15. A welding device for welding a connecting section of the type having a thicker sheet and a thinner sheet arranged congruently to each other in the connecting section , the welding device comprising:

a first welding electrode having a first welding mirror configured to contact the thicker sheet with a first contact surface; and

a second welding electrode having a second welding mirror configured to contact the thinner sheet with a second contact surface;

wherein the first and second contact surfaces are at least partially congruent and the first contact surface is larger than the second contact surface by at least a factor of two.

16. The welding device according to claim 15, wherein the first contact surface is circular and holohedral.

17. The welding device according to claim 16, wherein the first circular contact surface has a diameter in the range between 3 mm and 10 mm.

18. The welding device according to claim 17, wherein the first circular contact surface has a diameter in the range between 5 mm and 10 mm.

19. The welding device according to claim 18, wherein the first circular contact surface has a diameter in the range between 7 mm and 10 mm.

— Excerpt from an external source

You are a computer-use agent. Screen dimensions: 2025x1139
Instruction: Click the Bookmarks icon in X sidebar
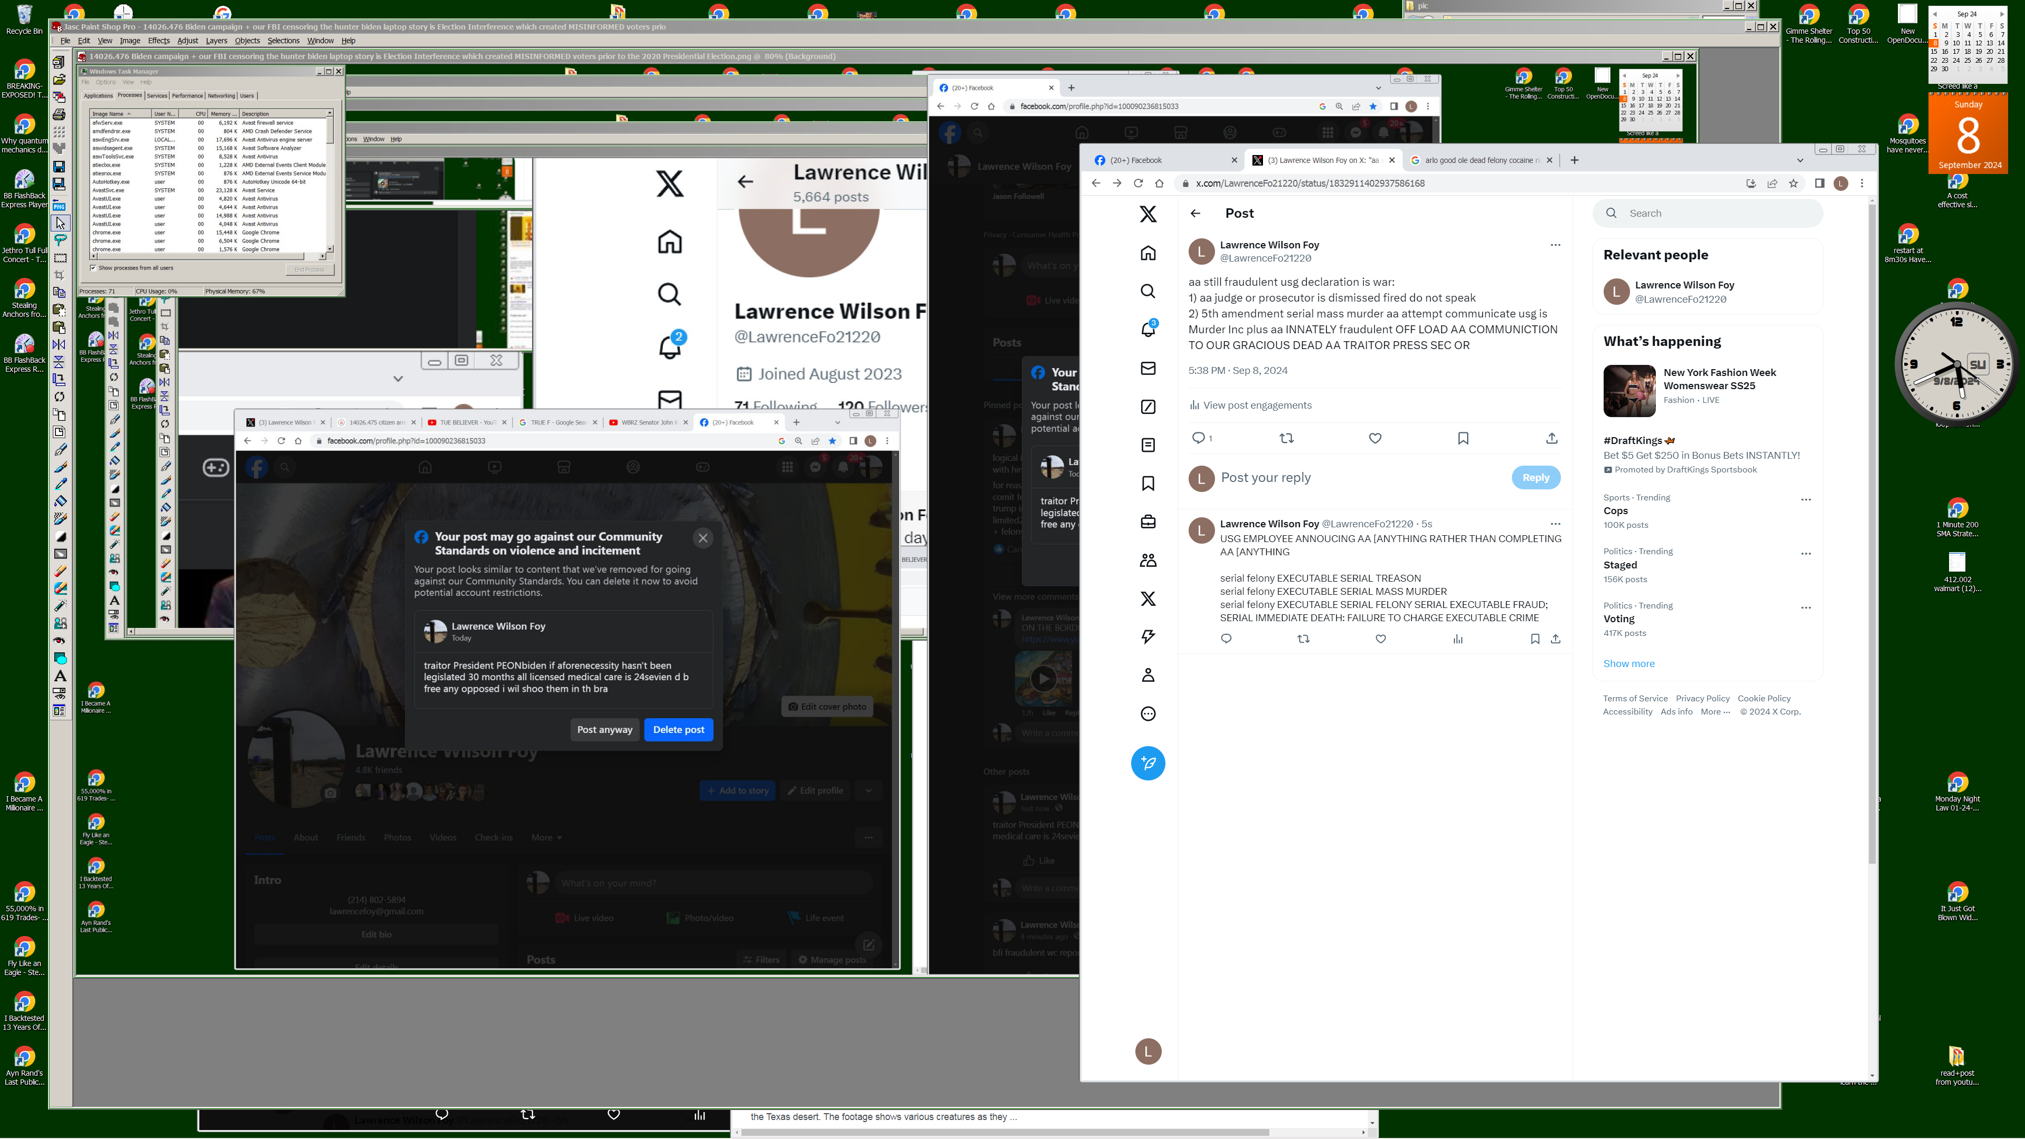coord(1148,483)
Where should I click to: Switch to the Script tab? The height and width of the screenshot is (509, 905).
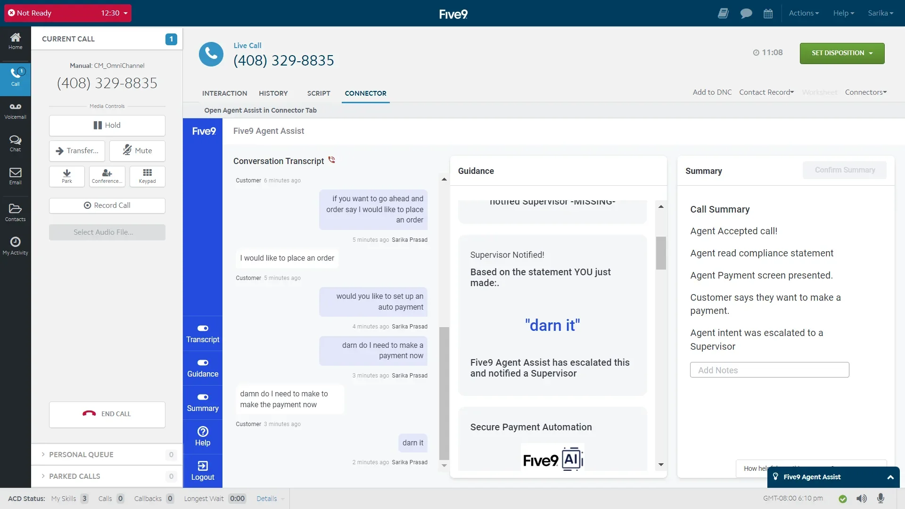click(319, 93)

20. The welding device according to claim 16, wherein the second contact surface is annular.

21. The welding device according to claim 20, wherein the second contact surface is toroidal.

22. The welding device according to claim 21, wherein the second annular contact surface has an overall diameter in the range of 3 mm and 10 mm, and a ring width in the range of 1 mm and 2 mm.

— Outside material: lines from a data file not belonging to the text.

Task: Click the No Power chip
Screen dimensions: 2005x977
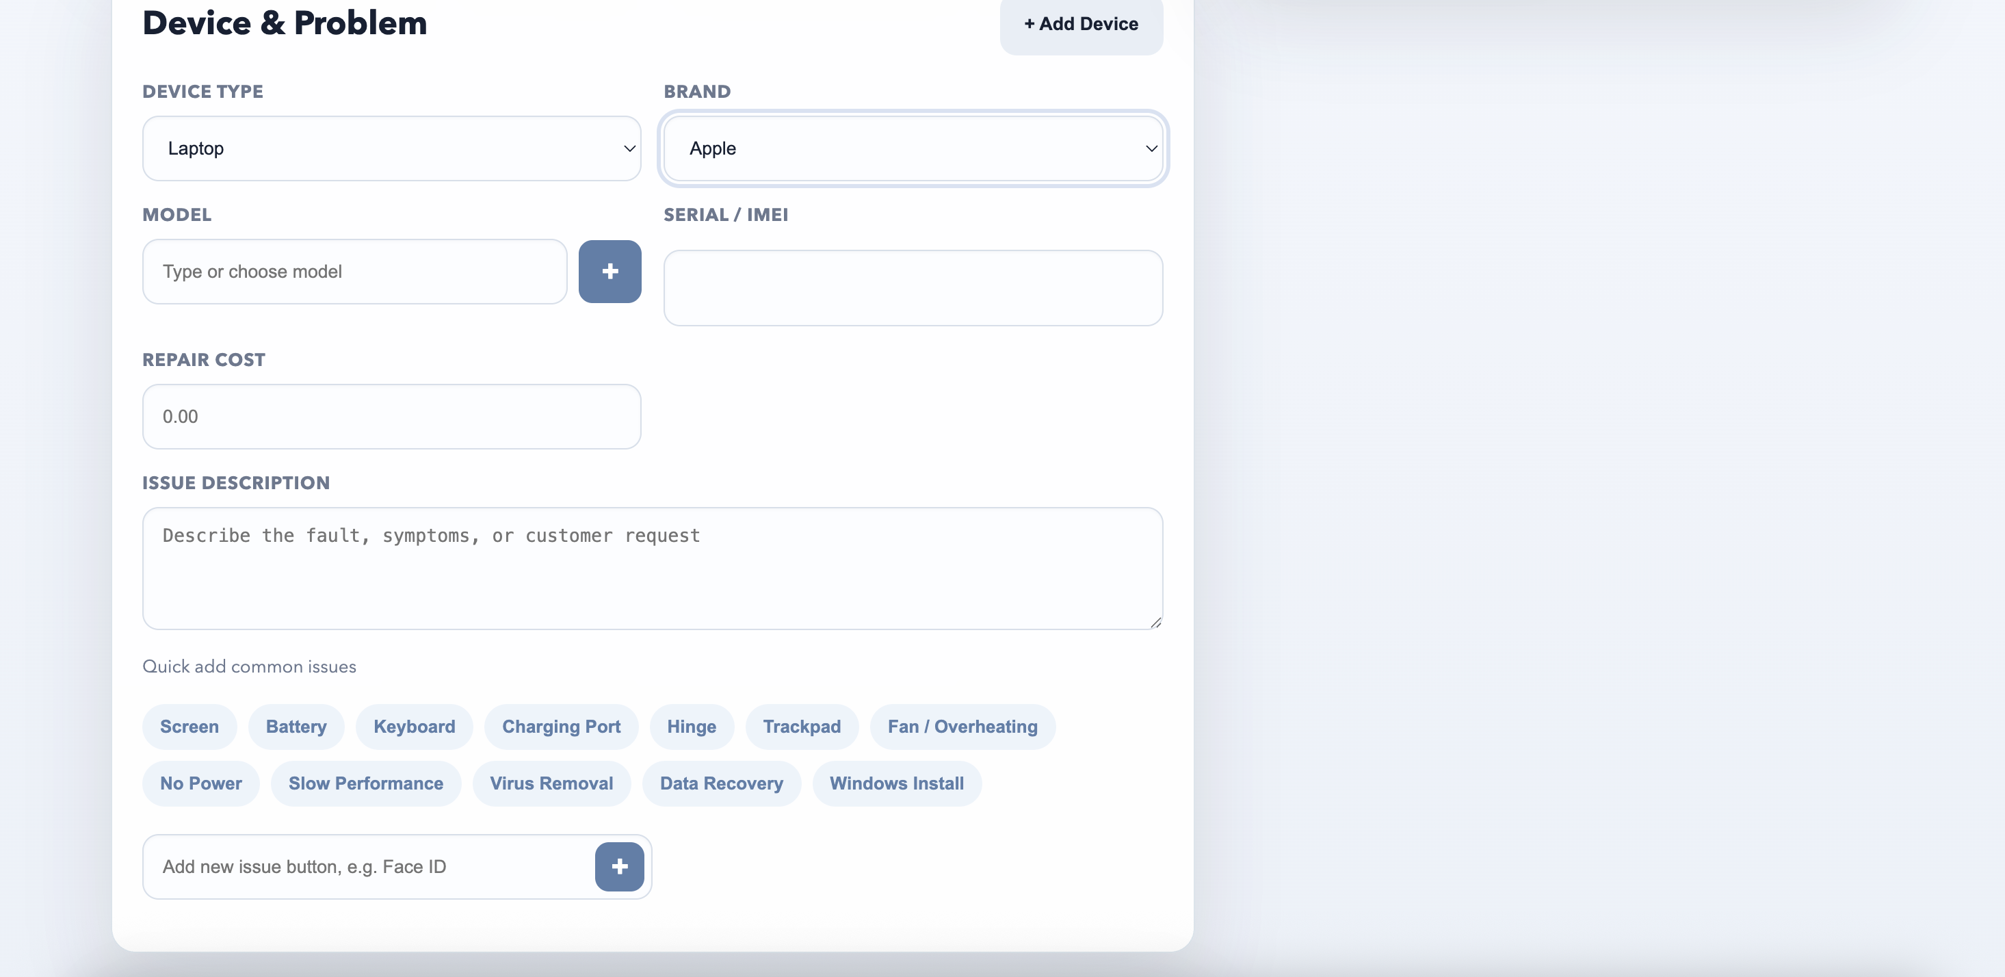Action: pos(201,782)
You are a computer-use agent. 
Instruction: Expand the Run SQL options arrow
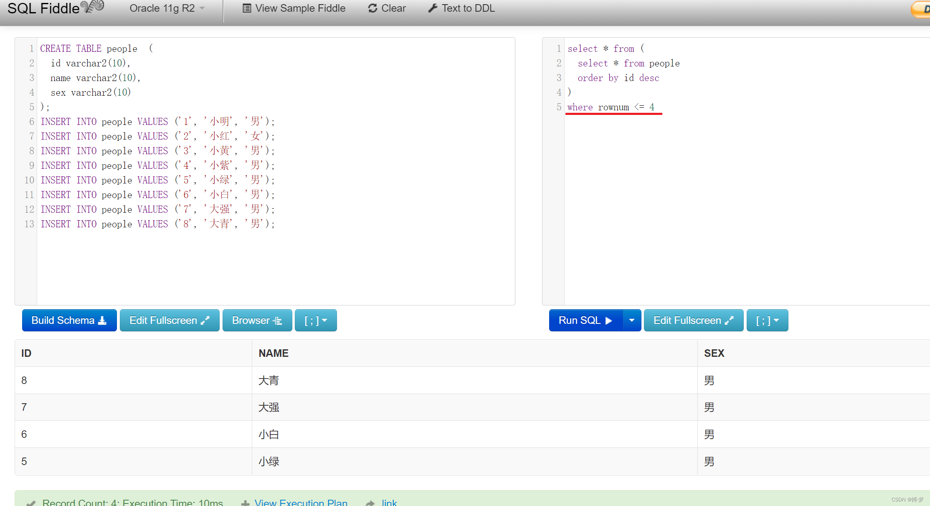631,320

23. The welding device according to claim 21, wherein the second annular contact surface has an overall diameter in the range of 5 mm and 10 mm, and a ring width in the range of 1 mm and 2 mm.

24. The welding device according to claim 21, wherein the second annular contact surface has an overall diameter in the range of 7 mm and 10 mm, and a ring width in the range of 1 mm and 2 mm.

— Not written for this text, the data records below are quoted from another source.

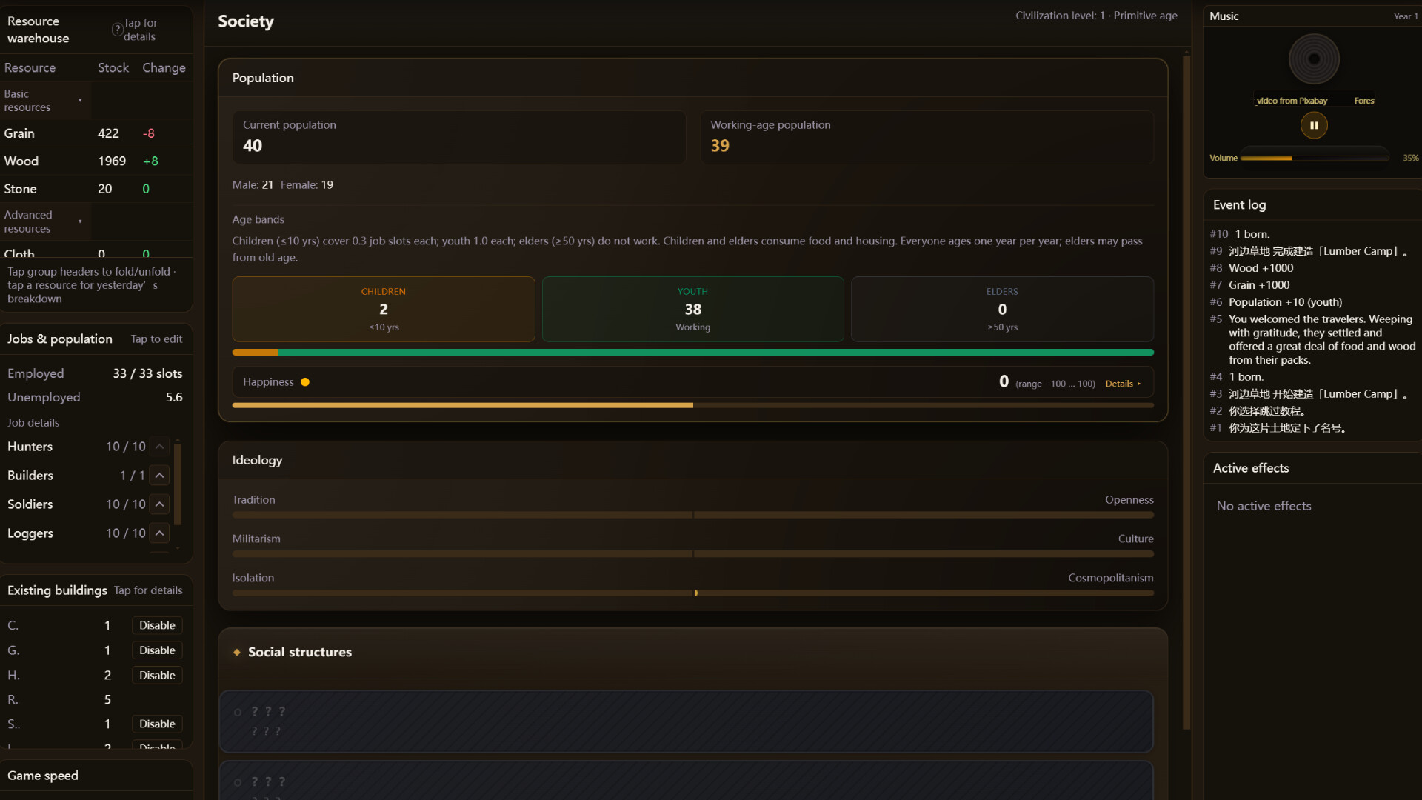Disable the C. building
The height and width of the screenshot is (800, 1422).
(157, 626)
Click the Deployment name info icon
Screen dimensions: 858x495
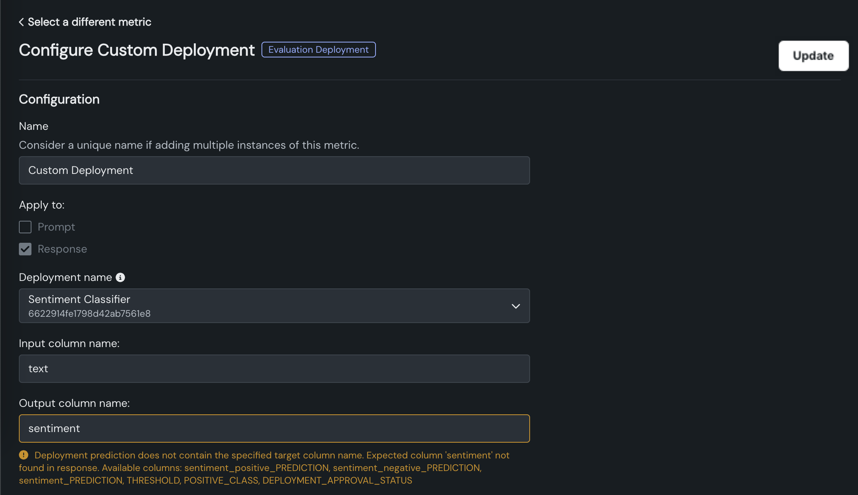click(x=120, y=277)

25. The welding device according to claim 20, wherein a diameter of the first contact surface corresponds to an overall diameter of the second contact surface.

26. The welding device according to claim 15, wherein the welding device is configured to encompass the thicker sheet and the thinner sheet.

27. The welding device according to claim 15, wherein at least one of the first welding electrode and the second welding electrode is cooled with water.

28. A method for welding a connecting section having a thicker sheet and a thinner sheet, comprising:

arranging a thicker sheet and a thinner sheet in a congruent manner to form a connecting section;

positioning a first welding mirror on the thicker sheet in the connecting section to for a first contact surface;

positioning a second welding mirror on the thinner sheet in the connecting section to form a second contact surface, wherein the second welding mirror is at least partially congruent with the first welding mirror; and

applying a voltage to the first and second welding electrodes to weld the connecting section.

29. The welding device according to claim 28, wherein the first welding mirror is circular and holohedral.

30. The method according to claim 29, wherein the second welding mirror is annular and formed by milling out of another originally annular and holohedral welding mirror.

31. The method according to claim 28, further comprising arranging the thicker sheet and the thinner sheet to lie directly on top of each other in the connecting section.

32. The method according to claim 28, further comprising arranging at least one additional sheet in the connecting section between the thicker sheet and the thinner sheet.

33. The method according to claim 29, wherein the thinner sheet has a thickness less than or equal to 0.6 millimeters.

34. The method according to claim 29, wherein the thicker sheet comprises a coated steel sheet for a vehicle structure, and the thinner sheet comprises a coated outer skin for the vehicle structure.